▸ **What is expected**: Take the lines below between the one holding "FacilitadoresPRO (939, 444)" and the one holding "Sheila Masterson (1103, 1223)", inclusive, and copy them exactly. Add nothing.

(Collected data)

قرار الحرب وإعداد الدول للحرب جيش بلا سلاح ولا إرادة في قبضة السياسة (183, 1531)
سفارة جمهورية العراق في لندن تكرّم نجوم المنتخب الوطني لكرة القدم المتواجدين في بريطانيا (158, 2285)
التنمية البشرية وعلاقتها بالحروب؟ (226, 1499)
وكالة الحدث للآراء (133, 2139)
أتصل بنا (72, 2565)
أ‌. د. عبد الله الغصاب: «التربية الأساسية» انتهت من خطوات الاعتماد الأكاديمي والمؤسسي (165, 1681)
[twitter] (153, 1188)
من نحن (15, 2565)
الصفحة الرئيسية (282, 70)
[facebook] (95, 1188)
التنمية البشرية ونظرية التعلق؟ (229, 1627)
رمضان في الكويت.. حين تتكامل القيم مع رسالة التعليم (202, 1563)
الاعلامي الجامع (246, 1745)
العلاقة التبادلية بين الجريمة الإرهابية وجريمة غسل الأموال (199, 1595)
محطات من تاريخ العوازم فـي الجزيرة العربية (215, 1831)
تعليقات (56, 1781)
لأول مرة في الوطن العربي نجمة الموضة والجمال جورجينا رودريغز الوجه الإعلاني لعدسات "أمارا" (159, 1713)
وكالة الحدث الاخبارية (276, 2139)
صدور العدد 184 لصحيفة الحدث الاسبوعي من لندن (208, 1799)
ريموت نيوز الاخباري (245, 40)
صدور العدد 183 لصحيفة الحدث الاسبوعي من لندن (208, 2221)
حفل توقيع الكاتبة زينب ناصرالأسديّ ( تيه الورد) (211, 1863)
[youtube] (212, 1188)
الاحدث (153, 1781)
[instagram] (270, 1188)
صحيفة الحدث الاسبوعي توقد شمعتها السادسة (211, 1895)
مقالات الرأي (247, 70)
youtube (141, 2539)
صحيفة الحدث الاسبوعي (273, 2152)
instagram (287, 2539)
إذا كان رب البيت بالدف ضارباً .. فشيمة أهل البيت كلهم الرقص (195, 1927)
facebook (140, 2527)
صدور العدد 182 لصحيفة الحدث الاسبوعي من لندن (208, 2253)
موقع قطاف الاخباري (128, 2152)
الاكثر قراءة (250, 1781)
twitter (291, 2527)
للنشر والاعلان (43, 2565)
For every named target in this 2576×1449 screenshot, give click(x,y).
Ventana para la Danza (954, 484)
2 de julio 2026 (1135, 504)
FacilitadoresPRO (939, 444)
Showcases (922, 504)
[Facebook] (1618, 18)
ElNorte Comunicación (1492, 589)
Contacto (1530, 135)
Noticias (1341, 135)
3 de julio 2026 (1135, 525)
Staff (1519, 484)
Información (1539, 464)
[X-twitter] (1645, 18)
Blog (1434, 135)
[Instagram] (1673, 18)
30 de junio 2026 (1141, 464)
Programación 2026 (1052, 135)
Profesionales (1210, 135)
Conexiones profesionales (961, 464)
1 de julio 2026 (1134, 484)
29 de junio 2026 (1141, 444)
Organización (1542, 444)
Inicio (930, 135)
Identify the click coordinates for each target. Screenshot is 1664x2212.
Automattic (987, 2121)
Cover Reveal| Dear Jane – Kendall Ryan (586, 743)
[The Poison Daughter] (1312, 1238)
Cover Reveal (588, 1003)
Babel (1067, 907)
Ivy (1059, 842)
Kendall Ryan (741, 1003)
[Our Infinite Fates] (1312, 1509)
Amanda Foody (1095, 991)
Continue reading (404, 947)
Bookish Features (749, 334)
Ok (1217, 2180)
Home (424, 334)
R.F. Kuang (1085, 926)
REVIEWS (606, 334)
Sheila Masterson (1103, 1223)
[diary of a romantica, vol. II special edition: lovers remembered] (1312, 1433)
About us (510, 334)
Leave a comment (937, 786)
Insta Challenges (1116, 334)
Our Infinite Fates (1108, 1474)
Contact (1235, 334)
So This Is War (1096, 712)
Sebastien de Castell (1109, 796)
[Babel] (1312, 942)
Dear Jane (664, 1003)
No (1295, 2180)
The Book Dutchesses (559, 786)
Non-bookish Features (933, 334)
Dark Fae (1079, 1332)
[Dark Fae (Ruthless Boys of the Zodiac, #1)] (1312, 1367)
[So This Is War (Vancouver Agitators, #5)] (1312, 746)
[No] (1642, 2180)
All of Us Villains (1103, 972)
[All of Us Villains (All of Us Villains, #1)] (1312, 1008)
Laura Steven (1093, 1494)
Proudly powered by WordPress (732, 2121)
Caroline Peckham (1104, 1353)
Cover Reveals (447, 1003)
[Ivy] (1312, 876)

▸ **Answer to the problem**:
FacilitadoresPRO (939, 444)
Showcases (922, 504)
[Facebook] (1618, 18)
ElNorte Comunicación (1492, 589)
Contacto (1530, 135)
Noticias (1341, 135)
3 de julio 2026 (1135, 525)
Staff (1519, 484)
Información (1539, 464)
[X-twitter] (1645, 18)
Blog (1434, 135)
[Instagram] (1673, 18)
30 de junio 2026 (1141, 464)
Programación 2026 (1052, 135)
Profesionales (1210, 135)
Conexiones profesionales (961, 464)
1 de julio 2026 (1134, 484)
29 de junio 2026 (1141, 444)
Organización (1542, 444)
Inicio (930, 135)
Identify the click coordinates for each target. Screenshot is 1664x2212.
Automattic (987, 2121)
Cover Reveal| Dear Jane – Kendall Ryan (586, 743)
[The Poison Daughter] (1312, 1238)
Cover Reveal (588, 1003)
Babel (1067, 907)
Ivy (1059, 842)
Kendall Ryan (741, 1003)
[Our Infinite Fates] (1312, 1509)
Amanda Foody (1095, 991)
Continue reading (404, 947)
Bookish Features (749, 334)
Ok (1217, 2180)
Home (424, 334)
R.F. Kuang (1085, 926)
REVIEWS (606, 334)
Sheila Masterson (1103, 1223)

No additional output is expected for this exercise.